Setbacks like this one dog him the rest of the day, each costing another hour or more. In the old world, sundown should've seen them halfway into Arkansas; instead, they barely reach Albert Lea, ten miles shy of the Iowa border.
It could be worse, he reminds himself. They've yet to see another sky worm or any more moss-covered cities, and it's far more progress than they made the first day. He exits toward town and finds a little house to hole up in for the night. They pile into a bed with as many blankets as they can find, their breath steaming in the lantern light.
77
The next morning an ugly purple bruise mars the outside of Todd's foot, and the ankle has swollen significantly. Alan re-wraps it as gingerly as he can, while Todd winces. The wound is extremely tender. He would apply an ice pack if he had one, but he doesn't, so again he has Todd keep his foot settled on the dashboard for elevation.
The car's heater is a welcome friend, better than all the blankets from the night before. He turns it up full blast, shivering as his ears and cheeks start their slow thaw.
They've gotten a nice, early start, and they hit Iowa while the sun is still low on their left. The countryside flashes past: farmland, rest stops, a sign for an RV lot. The highway is cooperating, but even if everything stays clear, they'll reach Des Moines—a new metro area—by noon.
Alan has no plan for that.

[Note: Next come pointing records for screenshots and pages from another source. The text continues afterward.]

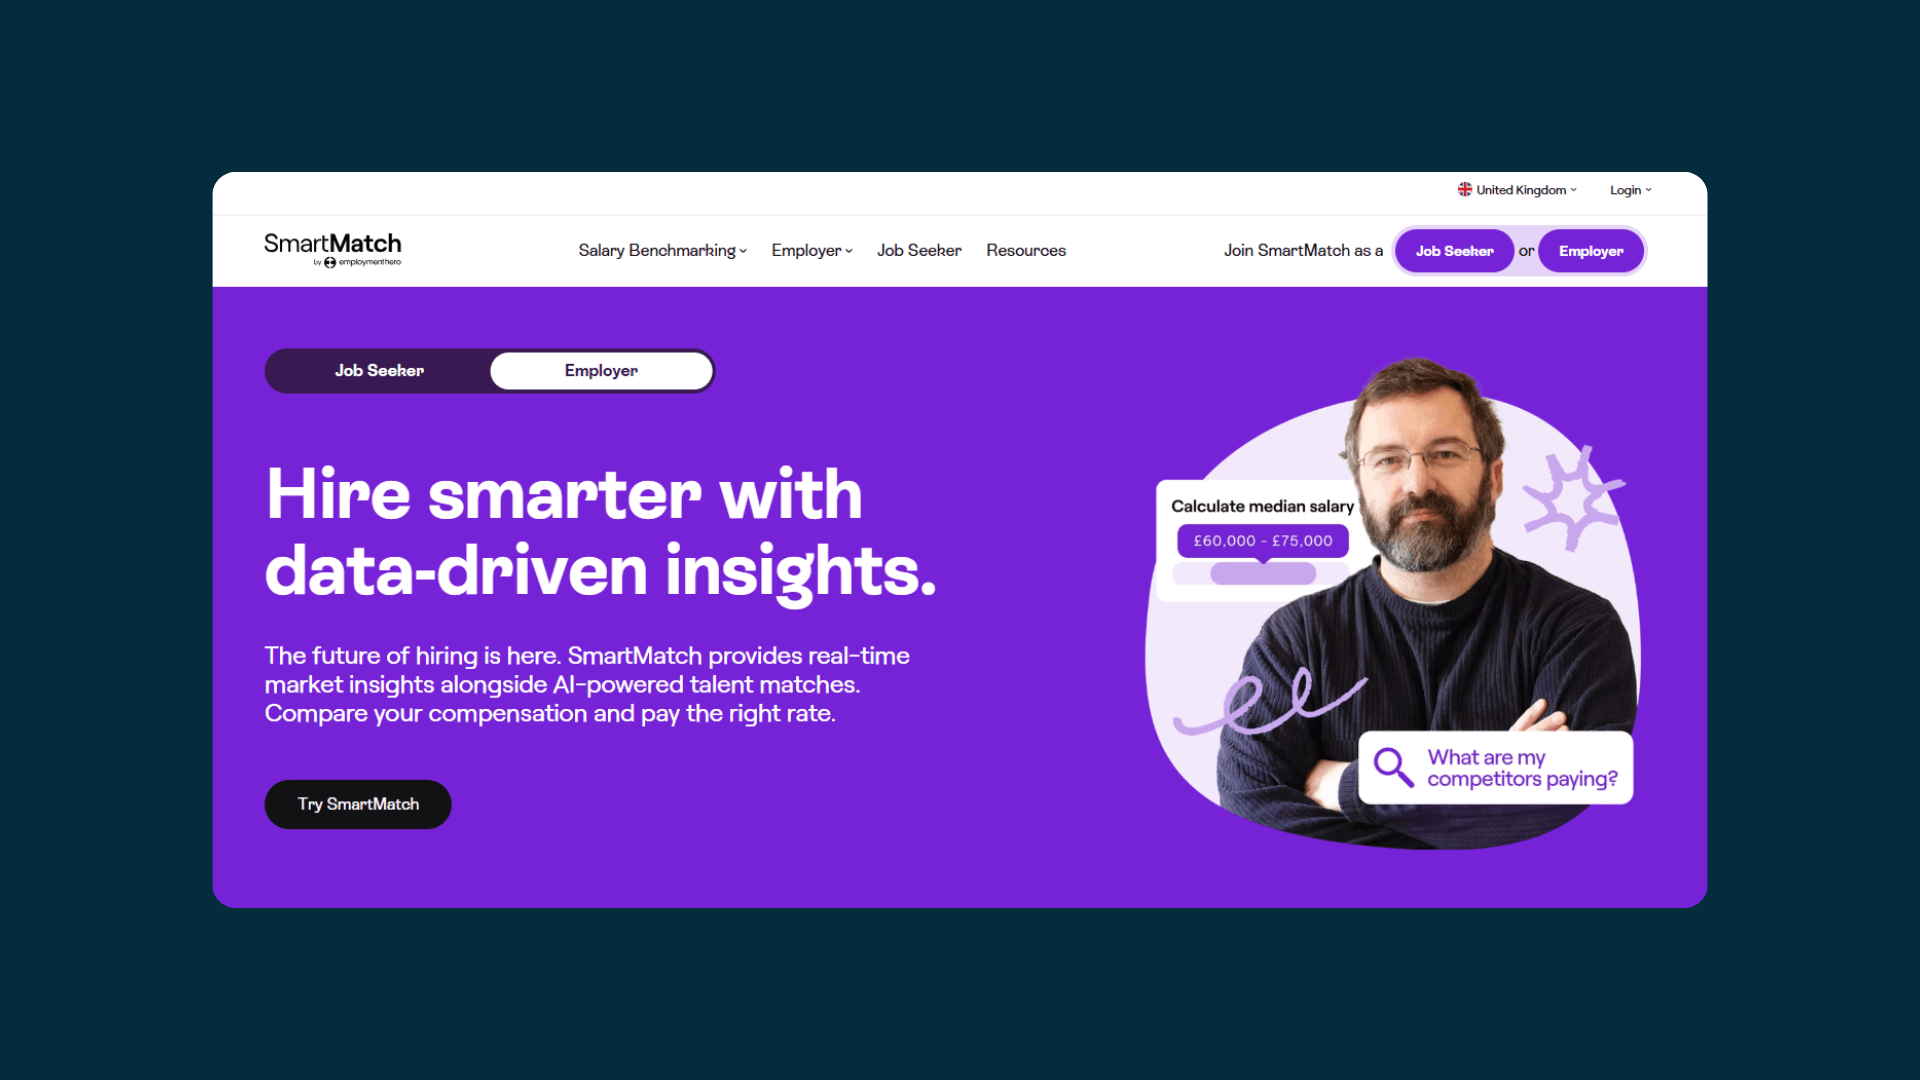
Task: Click the 'What are my competitors paying?' card
Action: click(1495, 768)
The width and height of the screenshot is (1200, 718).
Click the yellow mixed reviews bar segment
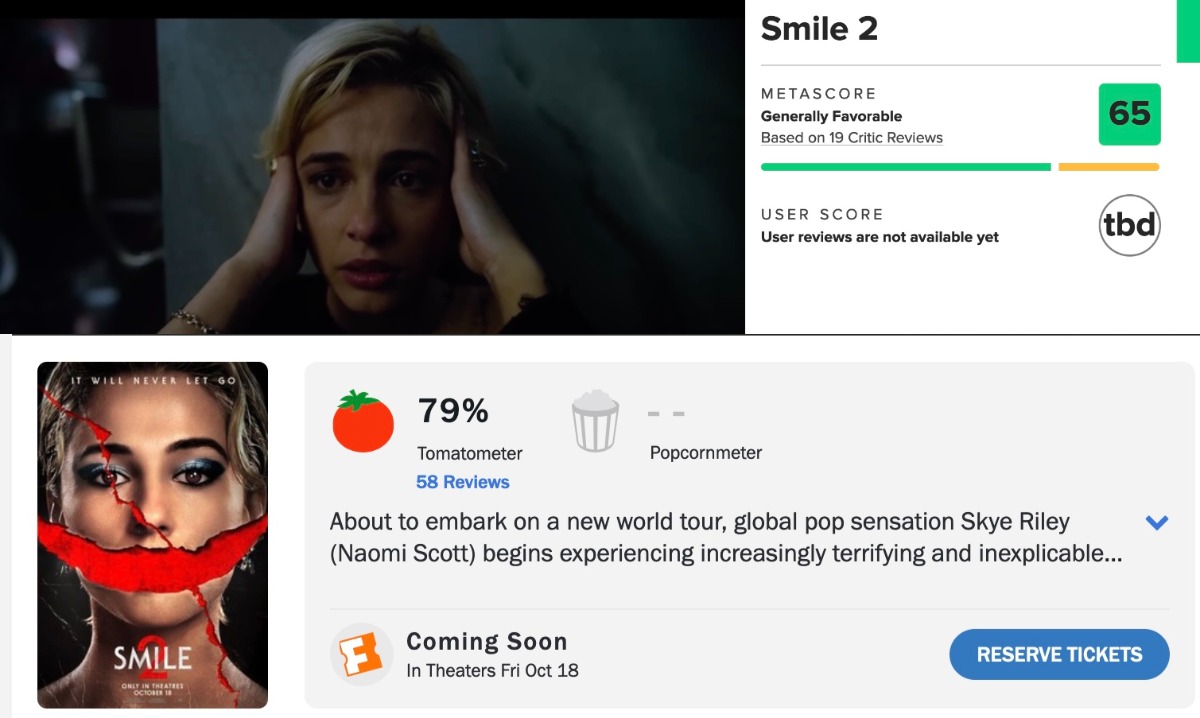(1108, 167)
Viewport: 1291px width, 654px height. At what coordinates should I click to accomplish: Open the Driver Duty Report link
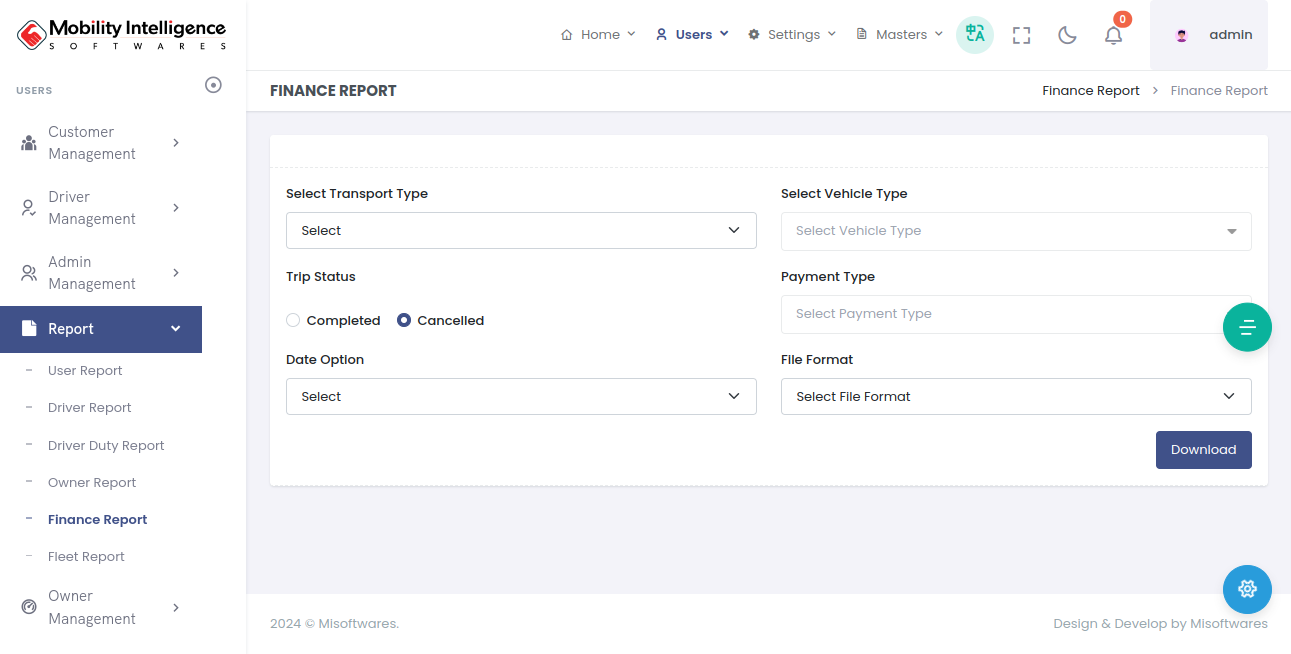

If they have to get off the highway again, it'll probably cost them another couple days. Based on how cold it is this morning, he's worried they don't have those couple days to spare.
As he has this thought, the first few snowflakes fall.
His heart clenches like he just found a corpse in his freezer. Too late, he thinks, but he doesn't know that yet. It might only be a flurry. A timely reminder of the stakes. He eases into the gas pedal, pushes them south a little faster.